2018 Memoir through Affirm press.
If in the UK - Book Depository is the best place to order from. Free postage.

Workshy - my 2018 memoir has more personal detail about growing up in Mount Gambier, my individual and social identities and influences and my love of playing football as a kid and generally goofing about and doing my best to avoid work as best as I could. Also, the actual options that were open to me. Then I had to deal with the world and after a while I found I had dug into a weird kind of a groove.

Punk rock came into the picture in 1976/77 with Dr Feelgood and Eddie and the Hotrods "teenage depression" (perhaps the best record cover of the era. The music couldn't live up to it.) The Saints album was released locally and all my pals at university in Adelaide were going to see Radio Birdman whenever they came to town. I was in Mount Gambier working in a timber mill. At the end of a long conveyor belt which shot long pieces of wood at me. I had to grab them and sort them into sizes. It was night work. I would sit in my room during the day and listen to Eno and John Cale.
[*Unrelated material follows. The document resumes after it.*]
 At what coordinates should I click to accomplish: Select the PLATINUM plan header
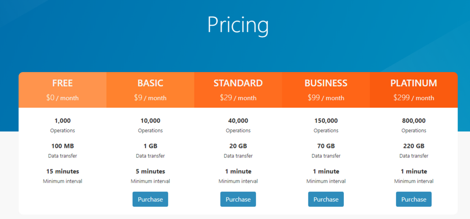click(414, 90)
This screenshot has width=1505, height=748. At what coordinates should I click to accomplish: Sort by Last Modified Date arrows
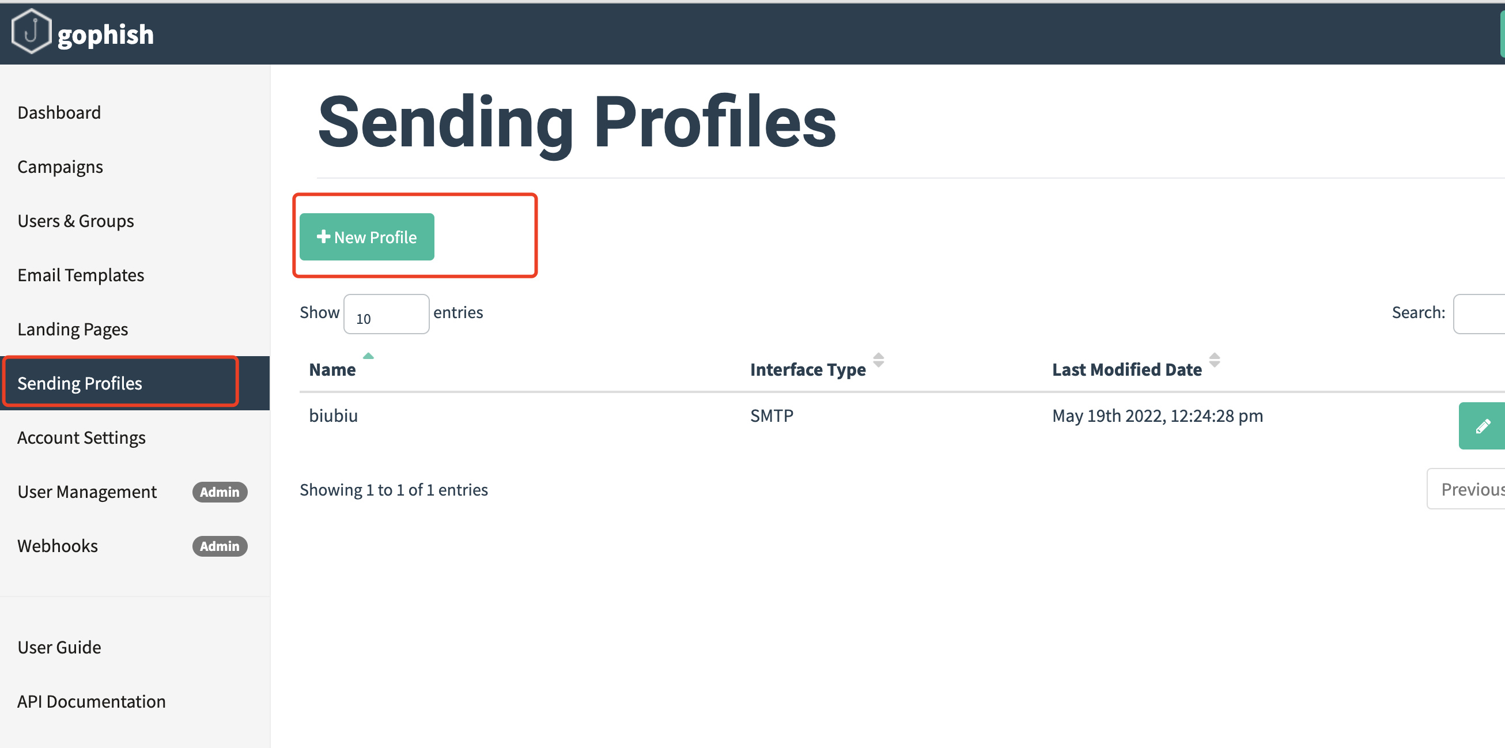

I travelled to Adelaide to see Bryan Ferry in 1977. He had a big hit with "stick together" and "the price of love". The gig was at Apollo stadium, a basketball court. There were several dudes with slick black hair and white tuxedo jackets in the crowd.
I kept ordering each Sex Pistols single as it came out from the shop which sold mainly electrical goods. They were released in Australia on the Wizard label. The man in the shop screwed up his face whenever he had to mention their name. It was great. I wore out "God Save the Queen " and "pretty Vacant". The b sides were fantastic too, especially their version of the Stooges "No Fun". In the middle of the year I took a drive from Mt Gambier to Cains in my old FC Holden. It was a long time, 3 months) by myself. I stopped outside Palings in Brisbane so I could finally listen to "never mind the bollocks" on headphones in the shop. As I drove through Sydney, Fleetwood Mac were doing a big show at a racetrack. I went to see Rose Tattoo in a bar called "Checquers" in the city. You got served cans of beer by waiters with trays. (Whats happened to the music scene?). I also went to a punk rock show at the Paris theatre in Oxford street. Johnny Dole and the scabs, James Griffin, Simon and the Reptiles. It was pretty ordinary but interesting to see punk people in the flesh. ( Actually, anybody with a short hair cut was stared at in the street). The Foreday Riders and the Mangrove Boogie Kings were also playing at Frenchs Tavern across the road. A year or so later I was living in Adelaide and playing my first gig, at a party.